Resourceful Taiwanese businessmen based in have China set up “health and medical clubs” with annual membership fees starting from US$6,000. As what for the newly recruited Chinese members in essence was likely meant to be an alternative to additional private health insurance, they are taken by the clubs on six-day trips to Taiwan that include physical check-up services.
Taiwan’s health care providers recommend the Chinese guests to spend the time between appointments at the doctor’s while enjoying health food and hot springs visits.
It’s not only health care providers that want to snap up a share of the cross-strait medical tourism cake. Taiwan’s land developers have been jumping on the bandwagon. Entire “healthcare villages” are being built in sub-rural areas across the island in cooperation with Taiwan’s large hospitals, themselves mostly located in the big cities. Medical professionals from Macau and Thailand, both of which have functioned as pioneers for medical tourism in Asia, are being invited to serve as advisors to the healthcare villages.
This intensive screening does have its downside. The services provided by the Taiwanese medical industry focus on early detection for cancer or cardiovascular diseases using PET and CT scans. PET is a nuclear medicine imaging technique which produces 3D images of functional processes in the body.
Although the practice is non-invasive, the patient is exposed to an enormous dose of radiation. Since PET and CT scans are almost always performed in one go, radiation exposure reaches 23-26 milliseiverts (mSv), defined as “the average accumulated background radiation dose to an individual in a year. In comparison, when a physician warns his patient not to have too many chest X-rays per year, he talks about something like 0.02 mSv per session.

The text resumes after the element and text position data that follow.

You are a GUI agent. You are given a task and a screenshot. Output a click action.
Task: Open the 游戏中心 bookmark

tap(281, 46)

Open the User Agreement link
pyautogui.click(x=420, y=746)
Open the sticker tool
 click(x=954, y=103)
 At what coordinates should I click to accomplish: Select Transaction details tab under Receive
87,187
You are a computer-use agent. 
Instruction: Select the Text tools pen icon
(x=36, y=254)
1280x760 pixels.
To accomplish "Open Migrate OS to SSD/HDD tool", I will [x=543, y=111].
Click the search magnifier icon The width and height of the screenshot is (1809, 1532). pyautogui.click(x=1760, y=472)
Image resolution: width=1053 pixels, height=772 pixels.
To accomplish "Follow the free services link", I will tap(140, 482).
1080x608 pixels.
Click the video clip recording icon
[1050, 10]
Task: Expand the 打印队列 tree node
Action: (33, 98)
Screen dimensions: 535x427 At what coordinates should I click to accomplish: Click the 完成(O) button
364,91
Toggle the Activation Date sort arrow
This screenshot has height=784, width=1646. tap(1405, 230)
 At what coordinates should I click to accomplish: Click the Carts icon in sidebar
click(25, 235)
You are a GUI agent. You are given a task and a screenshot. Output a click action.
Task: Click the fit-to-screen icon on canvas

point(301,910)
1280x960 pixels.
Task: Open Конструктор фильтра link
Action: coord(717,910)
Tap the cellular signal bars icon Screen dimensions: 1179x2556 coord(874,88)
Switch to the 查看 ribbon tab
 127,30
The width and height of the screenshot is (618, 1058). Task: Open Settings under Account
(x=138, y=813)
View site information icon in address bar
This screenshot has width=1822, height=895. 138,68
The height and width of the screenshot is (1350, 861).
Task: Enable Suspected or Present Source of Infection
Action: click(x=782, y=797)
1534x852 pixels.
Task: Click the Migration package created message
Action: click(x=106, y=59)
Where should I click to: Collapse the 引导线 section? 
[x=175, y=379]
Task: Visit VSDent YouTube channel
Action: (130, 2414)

CT scans, a supplement to X-rays and ultrasonography, like PET are normally only used for patients with a very high risk of cancer or heart disease. The practice of offering full-body scans for the general population is somewhat controversial. The additional risk of cancer mortality caused by the CT scans alone is estimated to reach as much as 1.5 to 2 percent.
Another screening method sought by Chinese tourists that doesn’t seem too suitable for someone who walks into the clinic in a hurry is magnetic resonance imaging, with magnetic fields 60,000 times of the Earth’s own. Providing a painstakingly accurate medical history to the person who operates the device is crucial for the patient’s safety since even a long forgotten tiny metal fragment embedded in the body, e.g., through metalworking, could easily lead to fatal accidents.
Yet, the notion that it might be healthier to carry out a series of physical examinations in a matter of weeks or months rather than hours or days isn’t going to put on the brakes to the cross-strait medical tourism boom. And as a sign that checking and scanning will become even faster in the not so distance future, Taiwanese researchers recently presented a technology that allow patients to undergo same-day CT and MRI scans.
Like David Silver of BiotechEast, Taiwan’s medical experts acknowledge that for Chinese tourists coming to Taiwan to have all medical things done in one go isn’t the most ideal way. Just as Jung-Der Wang, Chair Professor of Taiwan’s National Cheng Kung University, told Asia Sentinel: “Many cancer markers frequently produce unnecessary anxiety when they are tested false positive. Therefore, I recommend being very cautious in the selection of items for such a trip of physical examination.”
Nonetheless, Wang points out that Chinese don’t need to worry too much as the health care service in Taiwan is generally of a high quality and comparable with those in Japan and Singapore. “I think in the end of the day seeking medical care in Taiwan is a cost-effective choice for anyone living in Asia having such a need.”